While Dor was looking for skulls, Eran found several 7.62mm casings lying on the ground. Rusty ones were common, but these were new and shiny. He looked around and found little pockmarks on the wall; fresh bullet holes.
Eran was about to comment that they may have come upon a crime scene when Yaniv pointed at a nearby hill and said, “Look.”
Eran looked but saw nothing except a grove of castor oil plants surrounded by a sea of thistles. “What is it?”
Yaniv squinted. “It looked like a girl with long, dark hair running through the bush.”
“Her bush you say?” Dor clapped Yaniv on the shoulder. “Brother, you need to watch less porn.”
Eran snickered. “In his case, I think he needs to watch more porn.”
“I know what I saw!” Yaniv growled, chin raised with injured pride.
“Then let’s go and check.” Eran said. “Maybe she needs help.”
Dor sighed. “Your golden heart will be the death of us. You don’t want to get involved in Bedouin affairs, believe me.”
“I agree,” Yaniv said, “it’s a bad idea. We should start walking right now or we’ll get stuck in the hills after dark. If you’re concerned, just call the police.”
Dor smirked. “Even if you manage to call the police with the terrible reception here, they’ll ignore the girl and detain us for walking where we shouldn’t. Don’t you remember the sign? No Israelis allowed.”

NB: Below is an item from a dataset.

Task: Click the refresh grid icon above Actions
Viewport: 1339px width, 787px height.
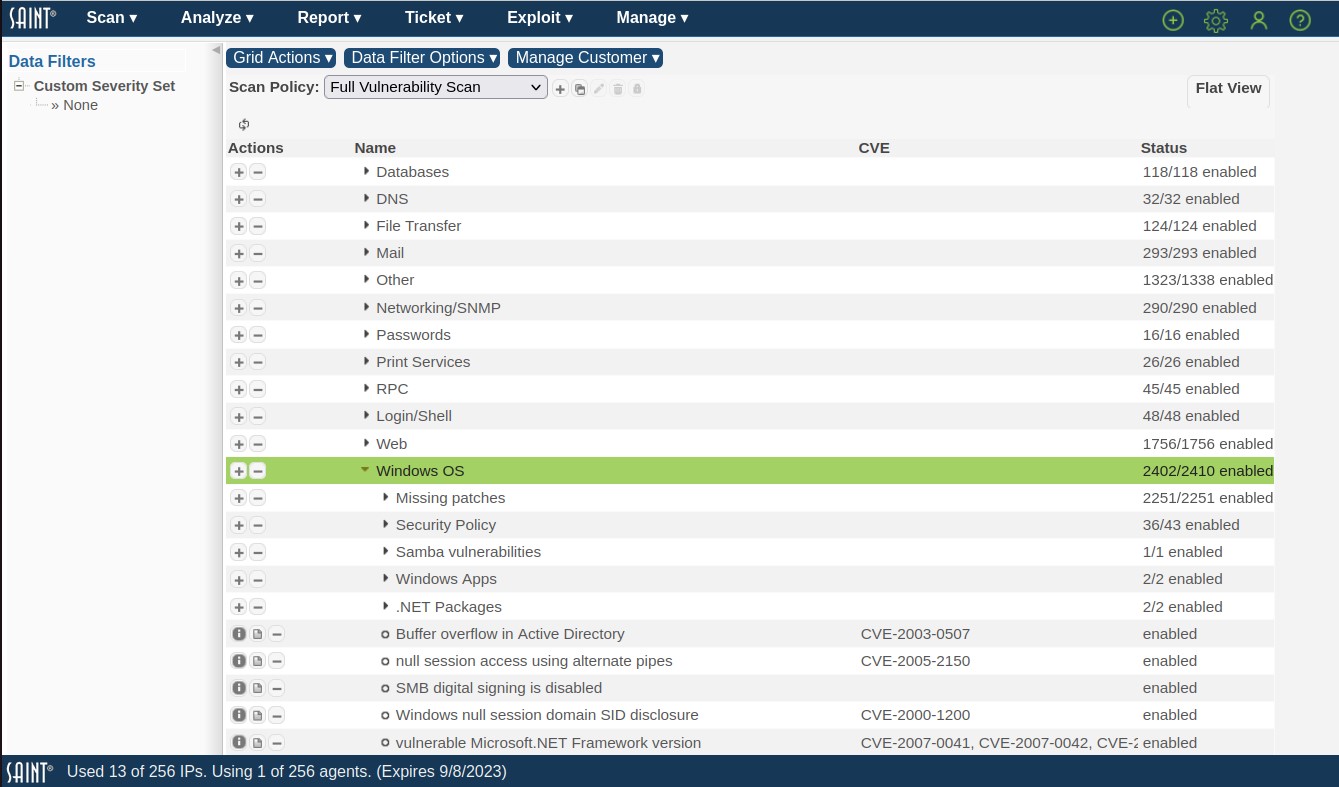Action: point(244,124)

Eran frowned. “Okay, but if there’s someone in danger we must help her; If I am not for myself, who will be for me? And being for myself, what am I? If not now, when?"
Dor glared at him. “That’s not what that phrase means, you beardless rabbi.”
Yaniv squinted at the horizon. “We won’t catch her anyway. Distance in this kind of terrain can be misleading. Besides, Tamar is waiting for us.”
Dor and Yaniv shuffled on. Eran stared into the grove for a few heartbeats, then ran to join his friends.